A novel adaptive localization technique for wireless capsule endoscopy

Hamed Farhadi1, Esmaeil S. Nadimi2, Javid Atai3, Kaveh Pahlavan4, Mikael Skoglund1, Vahid Tarokh5. 1KTH Royal Institute of Technology, 2University of Southern Denmark, 3The University of Sydney, 4Worcester Polytechnic Institute, 5Harvard University

Objective of the technology:

Wireless capsule endoscopy (WCE) is an emerging technique to enhance Gastroenterologists information about the patient’s G.I. tract. Localization of capsule inside human body in this case is an active area of research. This can be thought of as a subdomain of micro and bio-robotics fields and also that of localization in heterogeneous media. If capsule and micro-robot localization problem in human body is solved, then it may potentially lead to less invasive G.I. diseases treatments and other micro-robot assisted medical procedures.
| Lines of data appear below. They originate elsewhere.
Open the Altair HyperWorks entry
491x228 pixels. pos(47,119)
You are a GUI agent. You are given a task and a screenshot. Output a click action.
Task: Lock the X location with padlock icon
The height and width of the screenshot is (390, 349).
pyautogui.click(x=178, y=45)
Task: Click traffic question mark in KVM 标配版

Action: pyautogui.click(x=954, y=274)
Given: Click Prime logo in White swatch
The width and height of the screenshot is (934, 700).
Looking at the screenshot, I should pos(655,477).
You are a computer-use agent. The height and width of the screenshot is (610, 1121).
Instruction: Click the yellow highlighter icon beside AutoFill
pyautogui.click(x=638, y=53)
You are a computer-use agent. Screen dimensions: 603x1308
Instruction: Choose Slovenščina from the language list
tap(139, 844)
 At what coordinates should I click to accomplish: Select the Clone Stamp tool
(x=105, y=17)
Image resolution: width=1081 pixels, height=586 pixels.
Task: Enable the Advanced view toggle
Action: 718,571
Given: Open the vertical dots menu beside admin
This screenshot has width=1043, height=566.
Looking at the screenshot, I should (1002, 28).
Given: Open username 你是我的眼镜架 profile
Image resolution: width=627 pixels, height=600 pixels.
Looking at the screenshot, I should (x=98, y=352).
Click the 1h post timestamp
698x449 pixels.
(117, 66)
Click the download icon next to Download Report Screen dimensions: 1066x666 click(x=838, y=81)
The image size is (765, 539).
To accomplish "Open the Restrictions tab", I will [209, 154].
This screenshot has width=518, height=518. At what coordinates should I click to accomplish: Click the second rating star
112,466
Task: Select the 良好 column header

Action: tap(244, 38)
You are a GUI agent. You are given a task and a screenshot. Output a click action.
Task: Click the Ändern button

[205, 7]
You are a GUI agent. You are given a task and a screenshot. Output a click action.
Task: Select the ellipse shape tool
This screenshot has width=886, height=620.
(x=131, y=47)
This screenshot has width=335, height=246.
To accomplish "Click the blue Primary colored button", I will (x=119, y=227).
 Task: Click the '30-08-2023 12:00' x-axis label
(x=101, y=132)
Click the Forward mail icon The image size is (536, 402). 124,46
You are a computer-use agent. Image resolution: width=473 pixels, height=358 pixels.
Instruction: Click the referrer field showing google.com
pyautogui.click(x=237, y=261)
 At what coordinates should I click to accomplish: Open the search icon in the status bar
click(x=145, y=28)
Description of the method:

We propose a novel technique that uses RF signals radiated from the capsule to determine its location. In the proposed technique, multiple receiver elements on the body surface receive noisy versions of the RF signals radiated from the capsule, and an algorithm computes the location of the capsule using these set of received signals. For the purpose of location estimation, the signal propagation inside human body is characterized using an approximate linear model. The model parameters change slowly as the capsule navigates inside the heterogeneous medium of human body. We have designed an adaptive localization algorithm based on expectation maximization (EM) technique that tracks changes in the propagation environment and updates/improves the estimated locations.

Preliminary results:

The accuracy of the proposed technique has been verified using numerical simulations. The preliminary results show that the proposed method significantly outperforms the non-adaptive localization techniques existing in the literature.


The proposed technique will help Gastroenterologists specialists to use WCE not only to discover medical problems inside the G.I. track, but also to know where the problems are exactly located. This will enable the next generations of WCE systems in which a capsule can be used to conduct certain surgeries in specific locations; to deliver drug to a desired point; or to collect tissue samples from a location of interest inside the G.I. track.